As I listened to his story I was struck by the fact that though we were only sitting across the table from one another a great chasm of life experiences separated us. I was born into a nuclear family where both my parents were committed to their faith and to one another. I was born on a Friday which means by the following Sunday I was in church and no doubt baptized soon after. My parents loved me, provided for me, disciplined me when I needed it, made sure I went to school and church regular as clockwork. We went on family vacations and from time to time Dairy Queen on a Sunday night in the summertime. That's what I mean when I say we don't all start at zero. Compared to CJ, I was born at +50. Compared to me, CJ was born at -25. I was set up to succeed in life whereas he was set up to fail. Why me and not him? How is it that I was fortunate to be born into a good family while CJ a bad one (and the guy mentioned at the beginning of this post as well)?
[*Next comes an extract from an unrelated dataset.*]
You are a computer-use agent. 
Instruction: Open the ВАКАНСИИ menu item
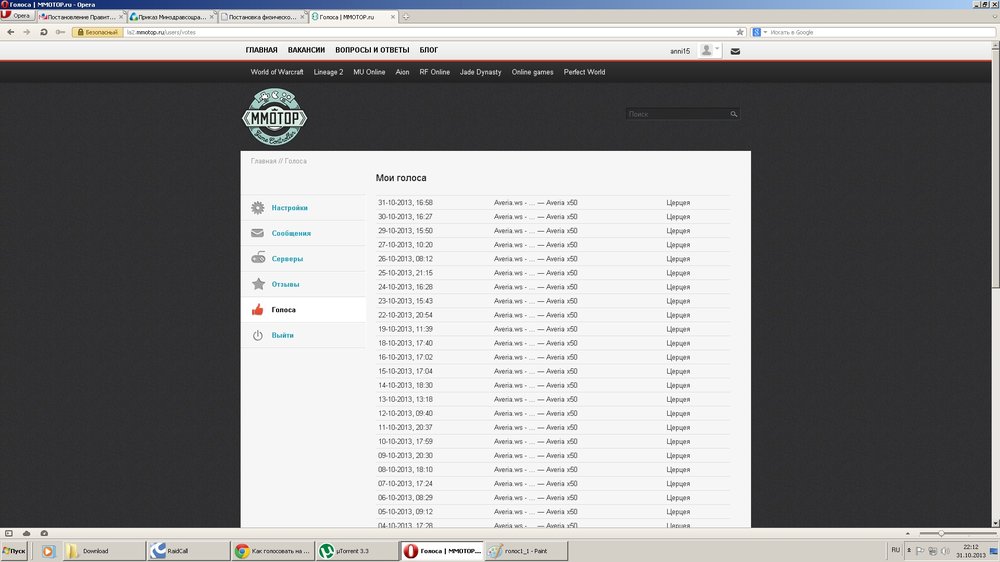coord(306,50)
Honestly, I don't know. But while listening to CJ's story I was reminded (again!) how fortunate and blessed I have been in being raised in the family I was. I won't for a second attribute my circumstances to luck and his to bad luck. “Sucks to be you” would be horrible commentary on CJ's condition. But mysteries abound in the life of faith and frankly most of the time I know better than to offer an opinion as to why bad things happen to good people – and, for that matter, bad. The thing theologically referred to as the Fall is enough answer for me. God created a perfect world and his original plan was to fill it with free-will agents who would willingly choose him. But that plan involved risk that those same free-will agents would choose to not follow him. And thus we have the command:

You can eat from any tree in the garden, except from the Tree-of-Knowledge-of-Good-and-Evil. Don’t eat from it. The moment you eat from that tree, you’re dead.” (Gen 2:16-17, Msg)
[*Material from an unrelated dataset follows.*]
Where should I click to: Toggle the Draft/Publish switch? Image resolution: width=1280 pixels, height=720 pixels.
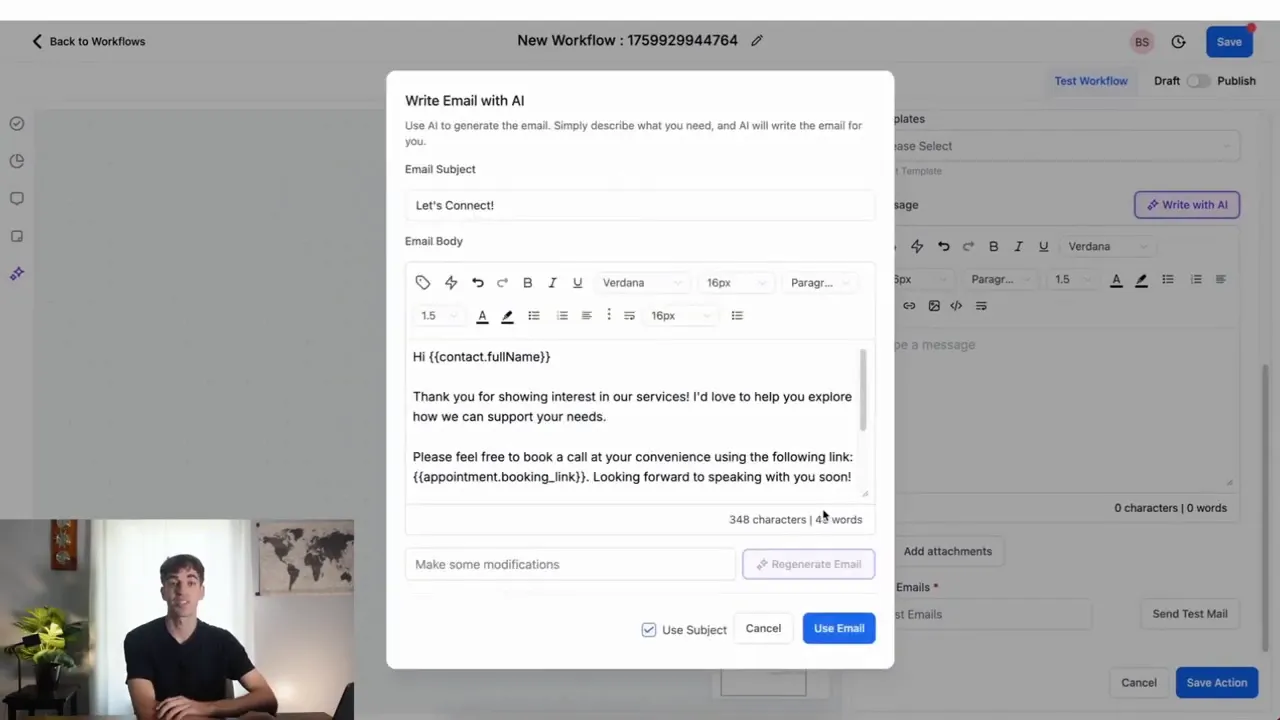tap(1200, 81)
Of course, we know how that ended and thus we inherited the world we chose now full of sin and disease and heartbreak and death. We wanted to run the show ourselves – to be our own bosses – and the rest is history – and how sad that history has been at times. That some people live their whole lives relatively untouched by the world's sorrows I attribute to God's goodness. That others seem to experience trouble unlooked for or undeserved I'll attribute to man's propensity to lash out at his neighbor, the work of corrupted structures like government or just part of the reality of how “the rain falls on the just and the unjust” (Matt 5). As someone reminded me once, “We're not living in the Garden of Eden, you know. We're not even next door to it.”
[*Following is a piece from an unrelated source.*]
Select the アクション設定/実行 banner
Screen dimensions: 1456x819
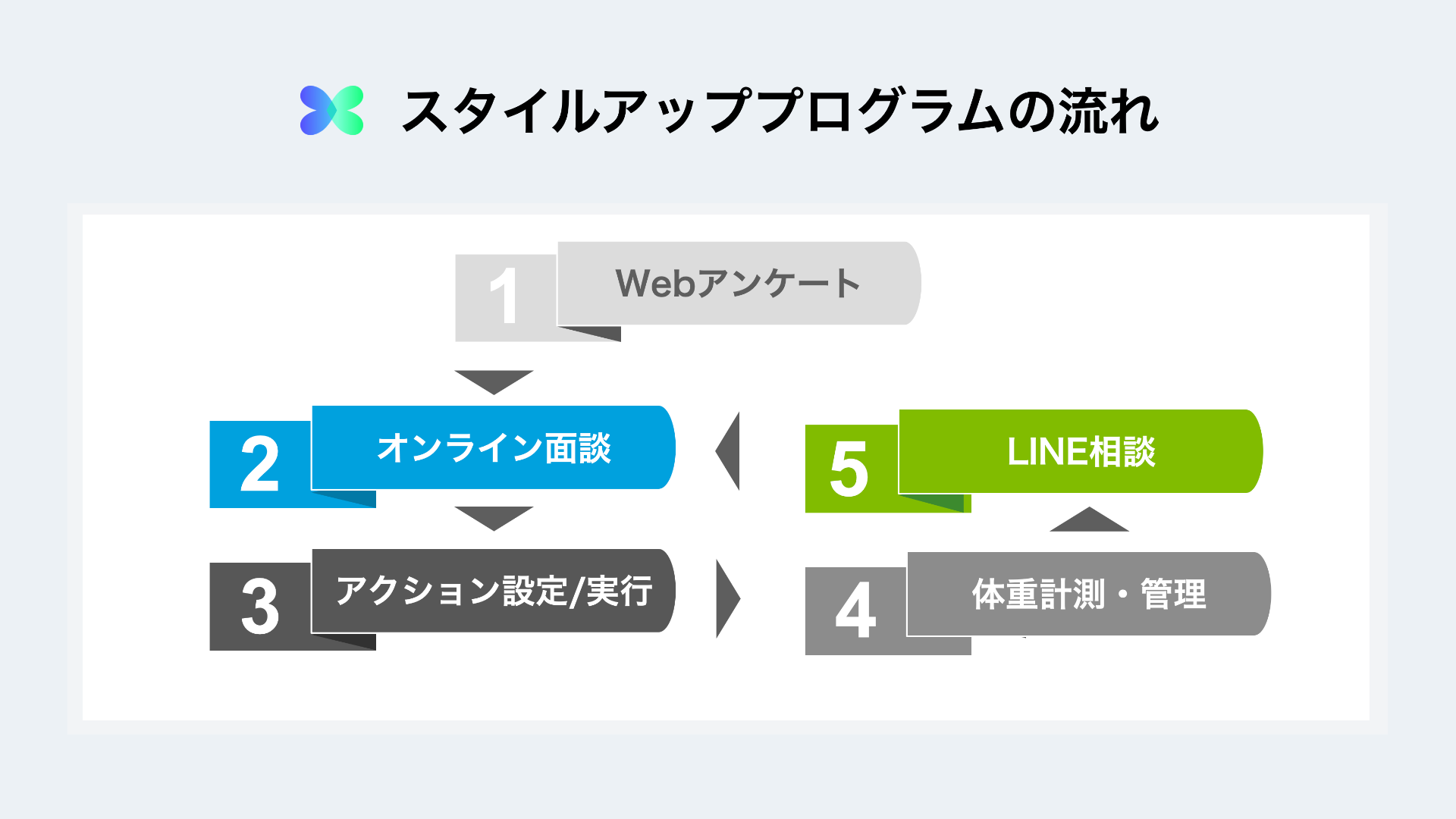pos(493,591)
...there is a distinction between the “pastoral”...problem of people
struggling to make sense of suffering and evil in their lives and the lives of others close to them, and the philosophical problem of showing the congruence (or at least compatibility) of the existence of evil with the existence, power, and goodness of God. These are not the same problem... William Hasker in God and the Problem of Evil: Five Views (p. 151)

I agree. Most of the people who come to me with their questions (when they do come at all) aren't really looking for me to give them a good answer when, in truth, good answers don't abound. They just want to be heard and have their pastor acknowledge that sometimes the math in life doesn't add up. I have learned to tread carefully in the presence of suffering. Pat answers won't do. And frankly, I don't usually feel like I have to defend God. He's a big God and he can defend himself if he needs to. Instead I try and mimic Job's posture who in the face of divine rebuke contritely responded,I babbled on about things far beyond me, made small talk about wonders way over my head.” (Job 42). So, I simply try to listen and be a representative of the God who is Immanuel, “God-In-It-with-Us.” It provokes me to silently pray the biblical prayer, “How long, O Lord, how long?” while at the same time it reminds me something that Forrest Gump once said, “Sometimes, I guess there's just not enough rocks.”